Prof Walsh told The New Daily the history of warfare was the history of ever more efficient killing technologies.
“We are not very far from nightmare scenarios,” he said. “That is why we have a small window of time in which to ban this technology.
“They would be terrifying weapons to come up against as a human. The worry is that they will be making their own targeting decisions.”
People argue that it is a moral line we should not cross. They will completely transform warfare.
Prof Walsh believes that if any military power pushes ahead with AI weapons, a global arms race is inevitable.

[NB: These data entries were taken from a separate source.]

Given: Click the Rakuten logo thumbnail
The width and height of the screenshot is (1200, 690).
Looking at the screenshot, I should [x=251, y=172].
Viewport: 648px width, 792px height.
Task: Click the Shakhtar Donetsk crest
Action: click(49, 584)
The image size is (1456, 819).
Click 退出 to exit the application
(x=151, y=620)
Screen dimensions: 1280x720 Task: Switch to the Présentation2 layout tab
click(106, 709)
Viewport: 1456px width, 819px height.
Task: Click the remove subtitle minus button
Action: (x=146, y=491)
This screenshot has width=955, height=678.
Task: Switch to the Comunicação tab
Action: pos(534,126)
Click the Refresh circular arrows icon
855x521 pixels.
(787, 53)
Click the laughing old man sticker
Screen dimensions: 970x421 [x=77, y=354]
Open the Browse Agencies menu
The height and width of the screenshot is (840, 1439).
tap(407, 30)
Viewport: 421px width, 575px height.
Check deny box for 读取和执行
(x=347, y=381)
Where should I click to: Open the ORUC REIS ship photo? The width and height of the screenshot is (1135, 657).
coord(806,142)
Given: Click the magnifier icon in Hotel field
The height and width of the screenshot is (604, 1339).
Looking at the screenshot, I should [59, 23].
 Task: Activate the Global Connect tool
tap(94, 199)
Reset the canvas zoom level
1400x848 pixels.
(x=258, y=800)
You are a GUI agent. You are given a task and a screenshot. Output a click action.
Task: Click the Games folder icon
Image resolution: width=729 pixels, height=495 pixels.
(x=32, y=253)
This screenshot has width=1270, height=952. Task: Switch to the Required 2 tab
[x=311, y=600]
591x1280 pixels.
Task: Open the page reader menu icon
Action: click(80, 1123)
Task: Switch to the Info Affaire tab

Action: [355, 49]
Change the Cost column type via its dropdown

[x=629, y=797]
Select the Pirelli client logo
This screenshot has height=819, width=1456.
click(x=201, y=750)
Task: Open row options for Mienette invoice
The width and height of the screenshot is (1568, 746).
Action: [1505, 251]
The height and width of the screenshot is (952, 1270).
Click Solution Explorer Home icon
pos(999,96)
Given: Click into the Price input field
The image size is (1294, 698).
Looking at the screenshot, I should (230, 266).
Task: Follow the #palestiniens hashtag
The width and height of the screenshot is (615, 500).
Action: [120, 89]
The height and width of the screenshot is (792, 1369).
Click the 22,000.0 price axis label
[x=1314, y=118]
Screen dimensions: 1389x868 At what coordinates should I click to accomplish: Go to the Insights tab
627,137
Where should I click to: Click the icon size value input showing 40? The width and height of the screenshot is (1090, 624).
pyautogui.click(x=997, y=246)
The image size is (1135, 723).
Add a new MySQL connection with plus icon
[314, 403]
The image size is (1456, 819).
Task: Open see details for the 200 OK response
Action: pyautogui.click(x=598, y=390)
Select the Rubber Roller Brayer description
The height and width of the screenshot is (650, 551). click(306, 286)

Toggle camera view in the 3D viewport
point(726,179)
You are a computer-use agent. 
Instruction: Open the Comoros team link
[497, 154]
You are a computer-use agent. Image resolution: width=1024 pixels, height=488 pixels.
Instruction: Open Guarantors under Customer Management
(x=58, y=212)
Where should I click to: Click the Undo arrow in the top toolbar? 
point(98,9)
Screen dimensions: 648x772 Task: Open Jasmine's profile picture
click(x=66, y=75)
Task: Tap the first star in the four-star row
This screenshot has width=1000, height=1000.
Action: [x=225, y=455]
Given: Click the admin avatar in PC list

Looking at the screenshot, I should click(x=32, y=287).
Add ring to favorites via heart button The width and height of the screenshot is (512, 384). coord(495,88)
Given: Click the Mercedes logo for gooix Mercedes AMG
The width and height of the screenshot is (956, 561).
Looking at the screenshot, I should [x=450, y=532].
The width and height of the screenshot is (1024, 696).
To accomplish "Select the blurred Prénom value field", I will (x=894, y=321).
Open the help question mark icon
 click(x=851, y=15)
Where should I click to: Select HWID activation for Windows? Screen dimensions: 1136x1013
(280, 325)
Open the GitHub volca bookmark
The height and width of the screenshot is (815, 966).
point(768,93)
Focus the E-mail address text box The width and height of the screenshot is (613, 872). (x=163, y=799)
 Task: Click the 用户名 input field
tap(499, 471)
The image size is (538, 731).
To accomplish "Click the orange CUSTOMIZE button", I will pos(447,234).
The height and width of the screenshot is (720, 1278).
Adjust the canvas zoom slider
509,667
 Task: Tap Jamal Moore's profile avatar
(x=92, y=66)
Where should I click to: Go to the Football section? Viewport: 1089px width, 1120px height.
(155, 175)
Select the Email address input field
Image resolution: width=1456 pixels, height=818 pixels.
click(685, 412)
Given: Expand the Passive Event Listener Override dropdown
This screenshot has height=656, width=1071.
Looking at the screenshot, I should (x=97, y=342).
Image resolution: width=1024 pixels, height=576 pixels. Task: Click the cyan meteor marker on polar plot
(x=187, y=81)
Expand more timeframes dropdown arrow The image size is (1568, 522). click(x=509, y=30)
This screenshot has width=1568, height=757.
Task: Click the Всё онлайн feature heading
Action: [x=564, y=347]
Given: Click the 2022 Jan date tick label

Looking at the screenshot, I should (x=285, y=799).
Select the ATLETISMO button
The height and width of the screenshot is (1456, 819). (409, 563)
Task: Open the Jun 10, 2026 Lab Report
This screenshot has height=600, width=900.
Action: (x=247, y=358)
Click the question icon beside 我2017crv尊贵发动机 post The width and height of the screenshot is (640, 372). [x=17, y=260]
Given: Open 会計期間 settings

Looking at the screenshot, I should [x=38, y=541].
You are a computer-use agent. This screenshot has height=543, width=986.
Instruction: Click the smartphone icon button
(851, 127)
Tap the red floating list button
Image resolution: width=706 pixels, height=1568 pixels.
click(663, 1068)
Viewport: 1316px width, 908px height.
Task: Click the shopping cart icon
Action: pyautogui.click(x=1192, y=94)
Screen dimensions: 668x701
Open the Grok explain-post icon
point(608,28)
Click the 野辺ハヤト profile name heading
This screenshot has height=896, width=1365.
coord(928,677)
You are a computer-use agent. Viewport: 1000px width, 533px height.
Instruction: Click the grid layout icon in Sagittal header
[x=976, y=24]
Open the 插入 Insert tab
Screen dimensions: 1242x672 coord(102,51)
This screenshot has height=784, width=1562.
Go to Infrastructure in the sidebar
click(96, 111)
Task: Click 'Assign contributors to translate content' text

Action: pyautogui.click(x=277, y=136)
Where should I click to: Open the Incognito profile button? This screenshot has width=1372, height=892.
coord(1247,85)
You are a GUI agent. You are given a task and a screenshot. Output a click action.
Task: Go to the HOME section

He said the release of the Drone Papers, where whistleblowers within the United State’s national security apparatus revealed President Barack Obama’s extensive use of the remotely controlled weapons, illustrated the problems involved in relying on machines.
The Papers revealed that nine out of 10 of those being killed were the “wrong people”, and drone strikes inevitably involved the deaths of large numbers of women, children and the elderly, one of Mr Obama’s most controversial legacies.
Prof Walsh said drones were being controlled by military personnel, but it was a very short step to taking humans out of the loop, allowing them to make their own life and death decisions.
He said robots were ideal for tasks such as assassinations, destabilising nations, subduing populations and killing particular ethnic groups.
Prof Walsh’s lecture comes at a time when killer robots are coming ever closer to being deployed on battlefields and worldwide consternation over their use is escalating.
The Campaign to Stop Killer Robots is an international coalition of 59 groups, including Human Rights Watch and the Nobel Women’s Committee.
Spokesman Peter Asaro, an affiliate scholar at the Center for Internet and Society at Stanford Law School, said an international treaty to ban the weapons was urgent.
He told The New Daily killer robots would make it difficult to hold anyone accountable for war crimes and atrocities.
“In practical terms they could be subject to hacking, spoofing, and hijacking, and they could initiate or escalate conflicts without human approval,” he said.
“The delegation of the authority to kill people to an opaque and unaccountable algorithm raises serious moral concerns.”
Later this month there will be a Stanford University symposium on the ethical and moral problems of using non-human agents in warfare, while next month will see a meeting in Geneva of experts under the auspices of the UN.
Prof Walsh was one of the driving forces behind an open letter calling for the banning of killer robots which has been signed by 22,000 people, including the world’s most famous physicist Stephen Hawking, Apple co-founder Steve Wozniak, co-founder of Skype Yaan Tallinn and the author of more than 100 books, philosopher Noam Chomsky.
Signatory Professor Stuart Russell, AI pioneer and founder of the Centre for Intelligent Systems at the University of California, Berkeley, told The New Daily that in the absence of a treaty, there is the prospect of an arms race with negative outcomes for both humanitarian and strategic concerns.
“In particular, it may lead to a new class of scalable weapons of mass destruction. Weapons that even small groups could use to attack human populations,” he said.
Time is of the essence, and the UN meeting could kick the can down the road or take effective steps, such as setting up a group of governmental experts, that would reflect the wishes of the vast majority of humanity to avoid a future in which humans beings are utterly defenceless.”